▼
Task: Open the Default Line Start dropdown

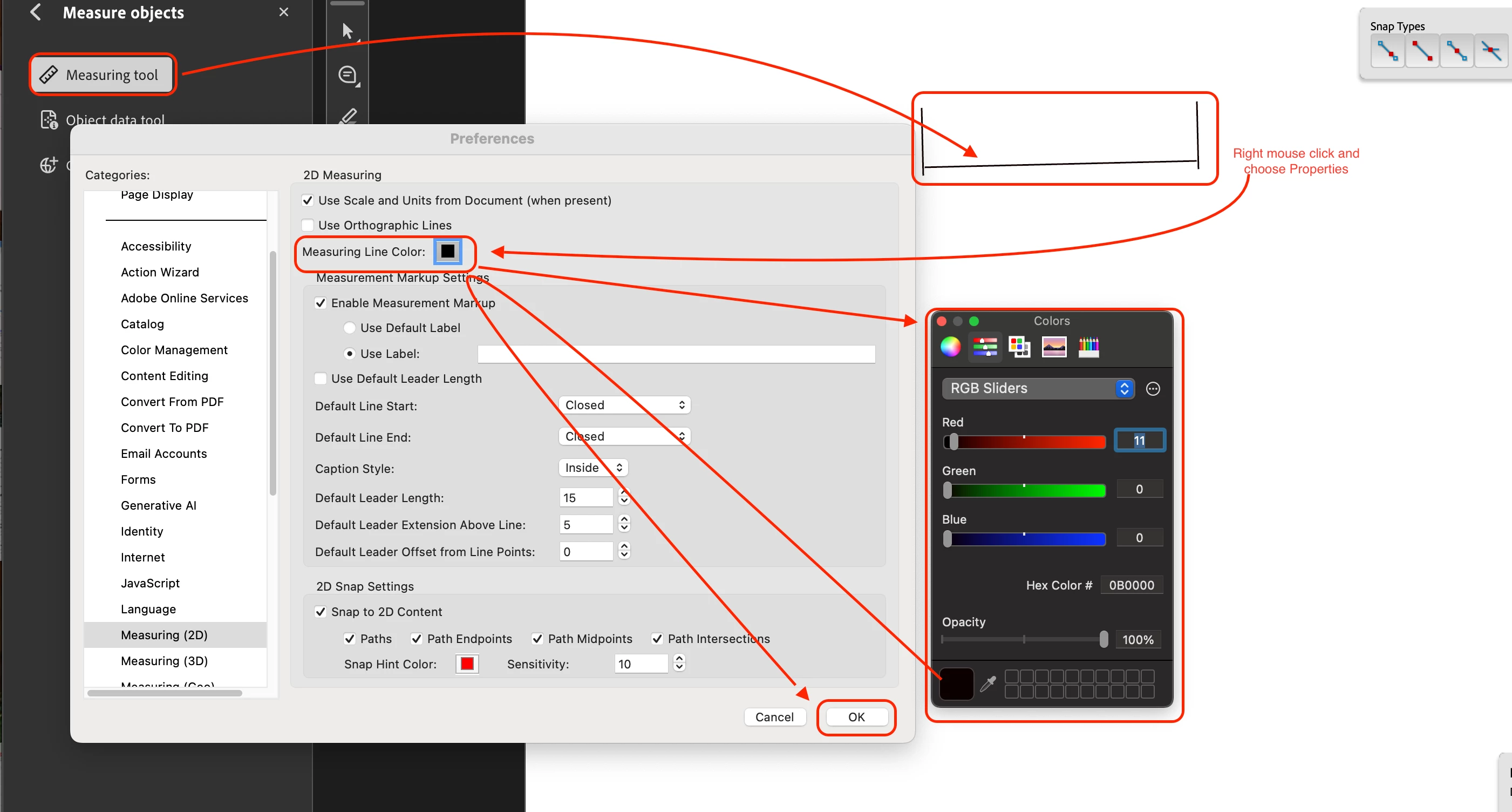Action: point(624,405)
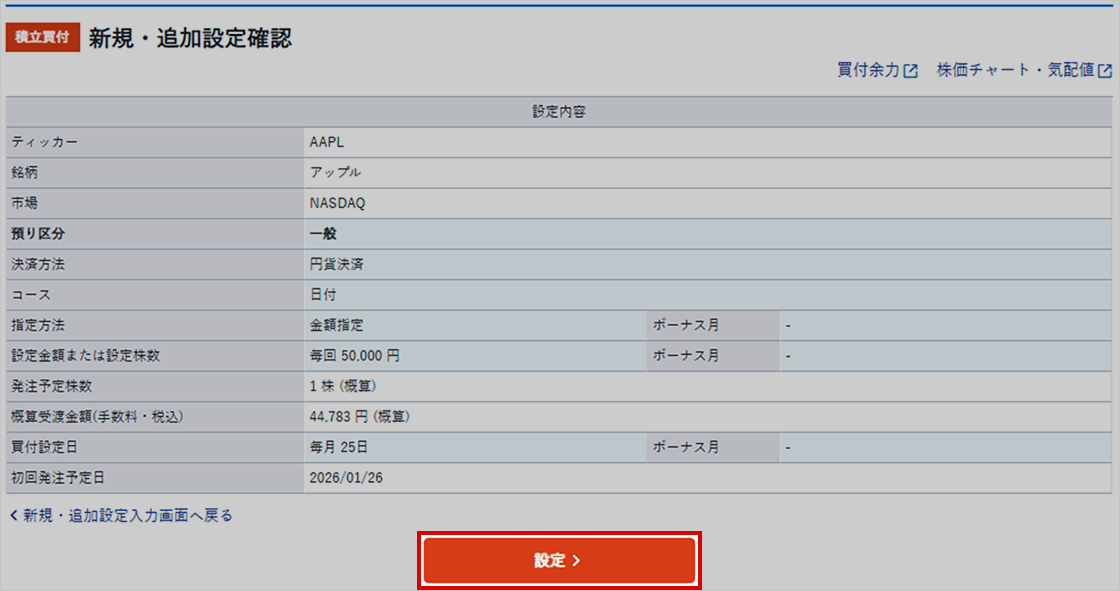Open the 株価チャート・気配値 link
The width and height of the screenshot is (1120, 591).
click(1015, 71)
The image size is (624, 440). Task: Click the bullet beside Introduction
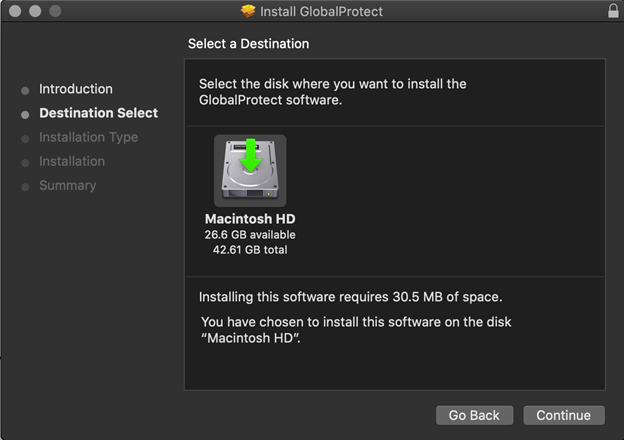click(x=25, y=90)
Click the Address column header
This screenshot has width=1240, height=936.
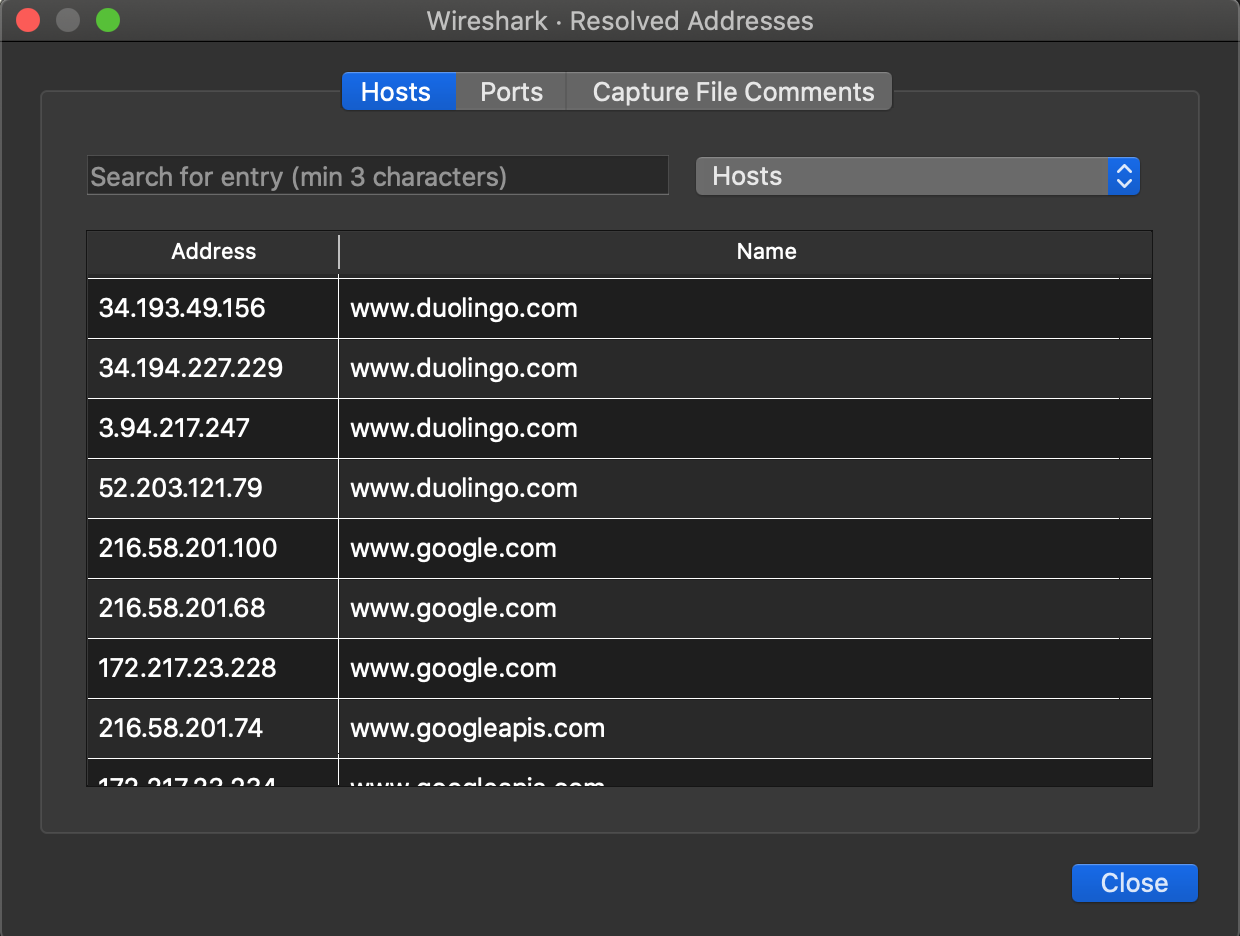211,252
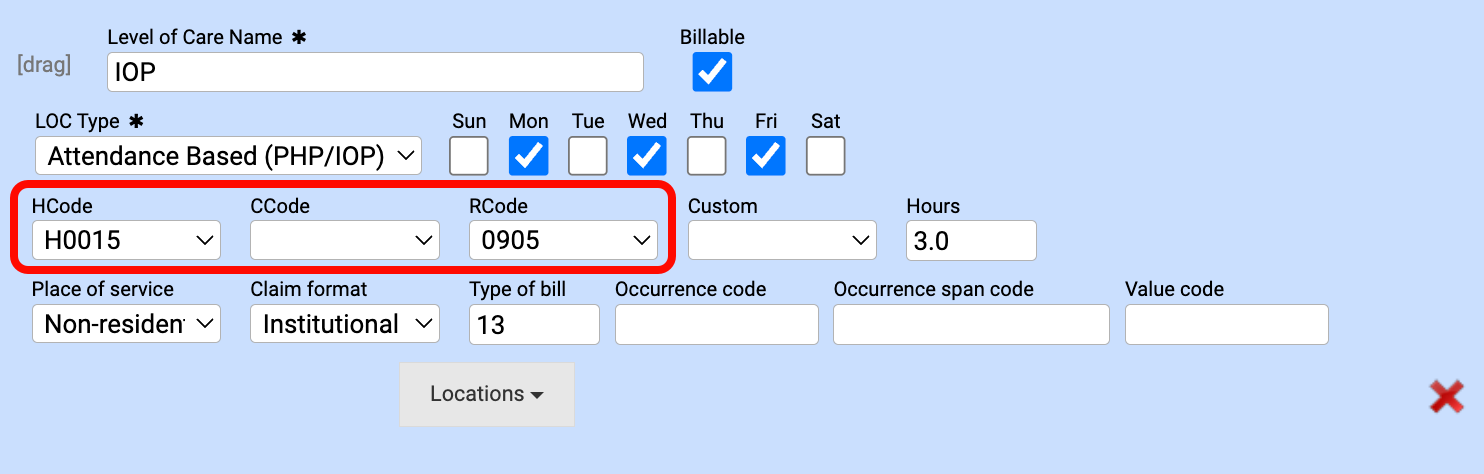This screenshot has height=474, width=1484.
Task: Uncheck the Wed day checkbox
Action: [x=647, y=156]
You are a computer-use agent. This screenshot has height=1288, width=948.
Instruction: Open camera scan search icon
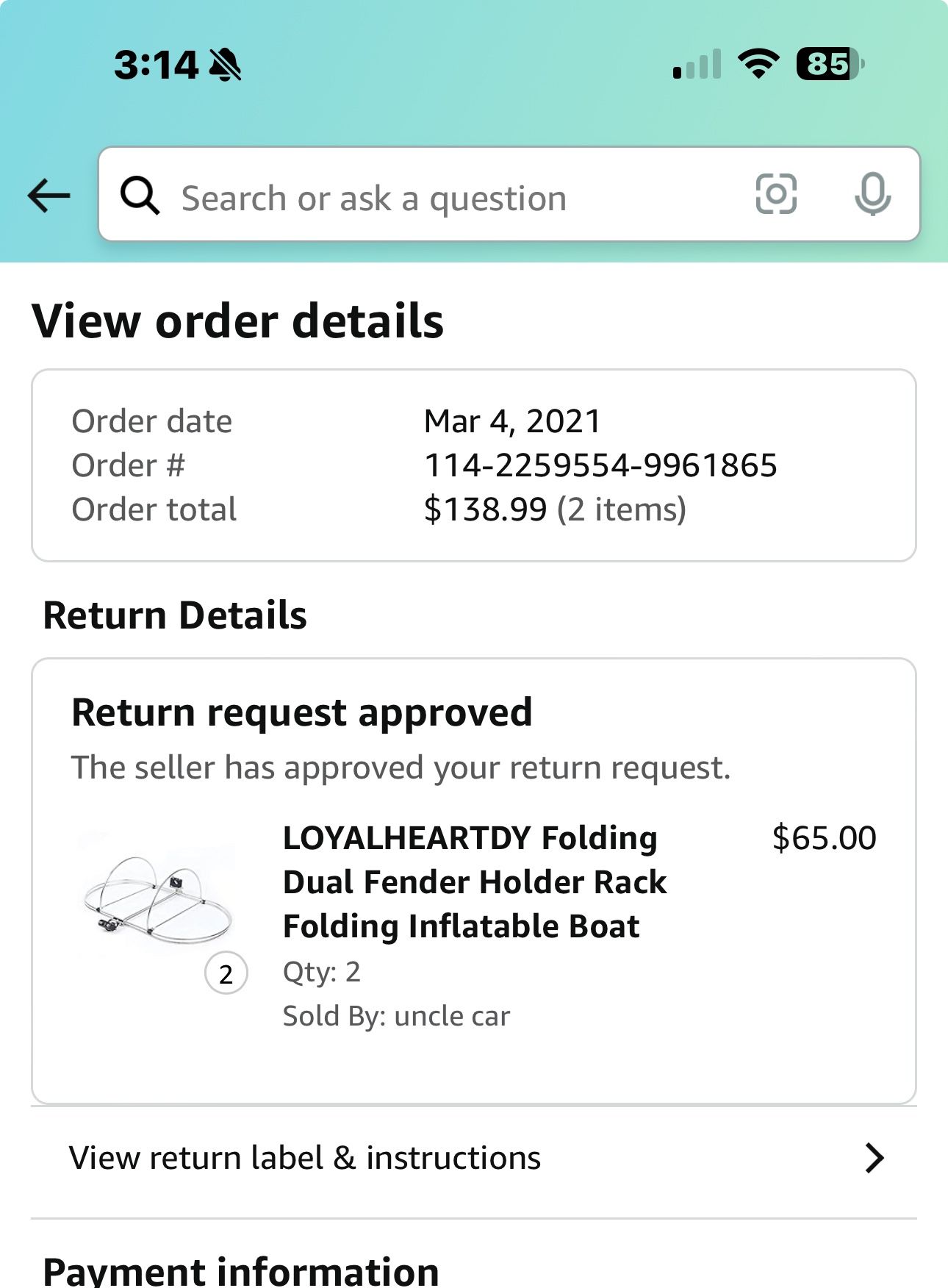[x=776, y=194]
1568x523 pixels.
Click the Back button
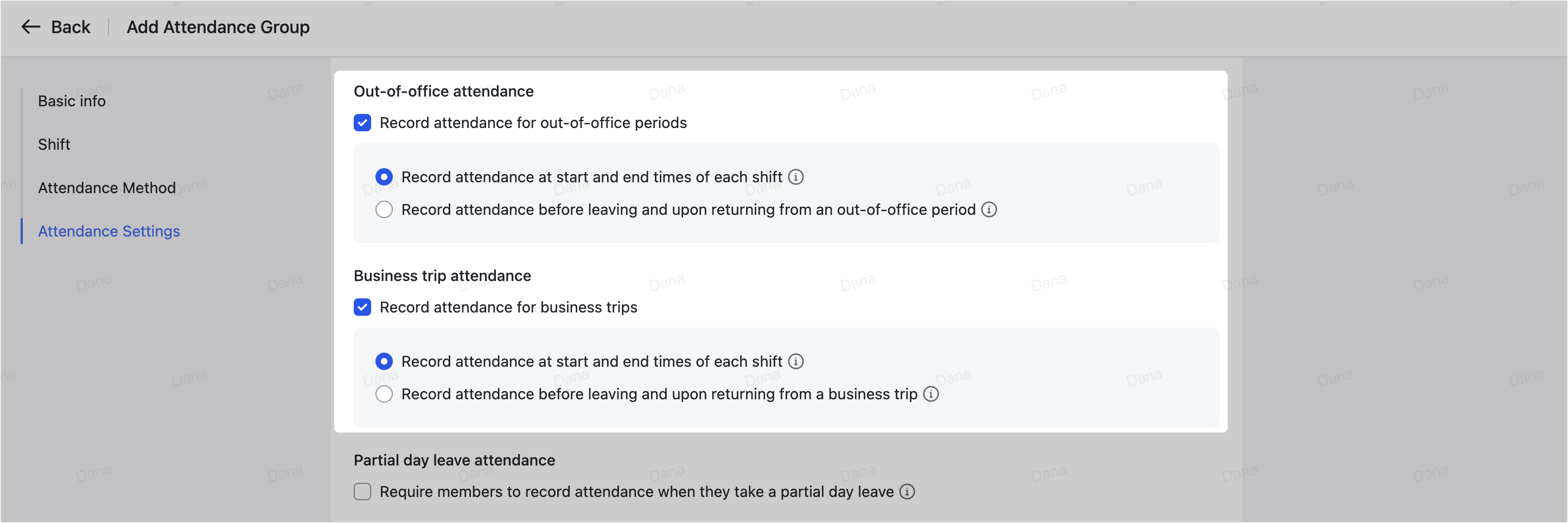click(71, 27)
▲
_Objective_
Convert the records to a JSON list of strings, one per line with blank lines omitted, beginning at the line that contains "You are a computer-use" and continuing through the end of the records. Omit the pictures.

_Output for this exercise_
[
  "You are a computer-use agent. This screenshot has height=1288, width=948.",
  "Instruction: Open camera scan search icon",
  "[x=776, y=194]",
  "1568x523 pixels.",
  "Click the Back button",
  "click(71, 27)"
]